PROBLEM DETAILS: Swap every "Identify the location of" in the lines below for "Give the position of" and write the lines out again, changing nothing else.

-- Opening Marker --

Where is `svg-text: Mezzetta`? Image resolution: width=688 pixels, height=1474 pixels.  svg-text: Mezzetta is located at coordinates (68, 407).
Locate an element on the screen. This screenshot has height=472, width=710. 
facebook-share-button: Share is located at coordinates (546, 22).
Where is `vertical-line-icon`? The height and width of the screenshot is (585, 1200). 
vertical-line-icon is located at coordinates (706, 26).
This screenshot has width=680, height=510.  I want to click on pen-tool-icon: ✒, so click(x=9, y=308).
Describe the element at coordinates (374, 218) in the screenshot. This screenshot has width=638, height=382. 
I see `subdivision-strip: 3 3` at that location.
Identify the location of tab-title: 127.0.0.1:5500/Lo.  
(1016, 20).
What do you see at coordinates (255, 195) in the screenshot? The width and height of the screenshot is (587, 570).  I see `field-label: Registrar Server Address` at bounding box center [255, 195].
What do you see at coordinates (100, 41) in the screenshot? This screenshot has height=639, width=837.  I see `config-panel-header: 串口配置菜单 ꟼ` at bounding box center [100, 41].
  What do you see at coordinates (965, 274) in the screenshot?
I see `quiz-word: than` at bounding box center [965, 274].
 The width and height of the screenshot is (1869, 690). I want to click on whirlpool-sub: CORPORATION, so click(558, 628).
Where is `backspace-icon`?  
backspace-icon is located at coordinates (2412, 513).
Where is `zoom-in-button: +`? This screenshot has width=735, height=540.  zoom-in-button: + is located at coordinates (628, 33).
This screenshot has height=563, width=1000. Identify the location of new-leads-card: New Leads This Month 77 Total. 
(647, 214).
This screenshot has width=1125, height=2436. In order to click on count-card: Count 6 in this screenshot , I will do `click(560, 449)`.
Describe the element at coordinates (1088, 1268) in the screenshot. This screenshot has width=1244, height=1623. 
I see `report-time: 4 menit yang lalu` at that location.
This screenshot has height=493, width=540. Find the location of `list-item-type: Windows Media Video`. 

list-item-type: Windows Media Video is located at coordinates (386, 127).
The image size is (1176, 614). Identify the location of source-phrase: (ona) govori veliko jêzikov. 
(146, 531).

-- Closing Marker --

RESPONSE:
Where is `svg-text: Mezzetta`? Image resolution: width=688 pixels, height=1474 pixels.  svg-text: Mezzetta is located at coordinates (68, 407).
Locate an element on the screen. This screenshot has height=472, width=710. 
facebook-share-button: Share is located at coordinates (546, 22).
Where is `vertical-line-icon`? The height and width of the screenshot is (585, 1200). 
vertical-line-icon is located at coordinates (706, 26).
This screenshot has width=680, height=510.  I want to click on pen-tool-icon: ✒, so click(x=9, y=308).
Describe the element at coordinates (374, 218) in the screenshot. This screenshot has width=638, height=382. 
I see `subdivision-strip: 3 3` at that location.
Give the position of tab-title: 127.0.0.1:5500/Lo.  
(1016, 20).
What do you see at coordinates (255, 195) in the screenshot? The width and height of the screenshot is (587, 570).  I see `field-label: Registrar Server Address` at bounding box center [255, 195].
What do you see at coordinates (100, 41) in the screenshot? This screenshot has height=639, width=837.  I see `config-panel-header: 串口配置菜单 ꟼ` at bounding box center [100, 41].
  What do you see at coordinates (965, 274) in the screenshot?
I see `quiz-word: than` at bounding box center [965, 274].
 The width and height of the screenshot is (1869, 690). I want to click on whirlpool-sub: CORPORATION, so click(558, 628).
Where is `backspace-icon`?  
backspace-icon is located at coordinates (2412, 513).
Where is `zoom-in-button: +`? This screenshot has width=735, height=540.  zoom-in-button: + is located at coordinates (628, 33).
This screenshot has height=563, width=1000. Give the position of new-leads-card: New Leads This Month 77 Total. 
(647, 214).
This screenshot has width=1125, height=2436. In order to click on count-card: Count 6 in this screenshot , I will do `click(560, 449)`.
Describe the element at coordinates (1088, 1268) in the screenshot. This screenshot has width=1244, height=1623. 
I see `report-time: 4 menit yang lalu` at that location.
This screenshot has height=493, width=540. Find the location of `list-item-type: Windows Media Video`. 

list-item-type: Windows Media Video is located at coordinates (386, 127).
The image size is (1176, 614). Give the position of source-phrase: (ona) govori veliko jêzikov. 
(146, 531).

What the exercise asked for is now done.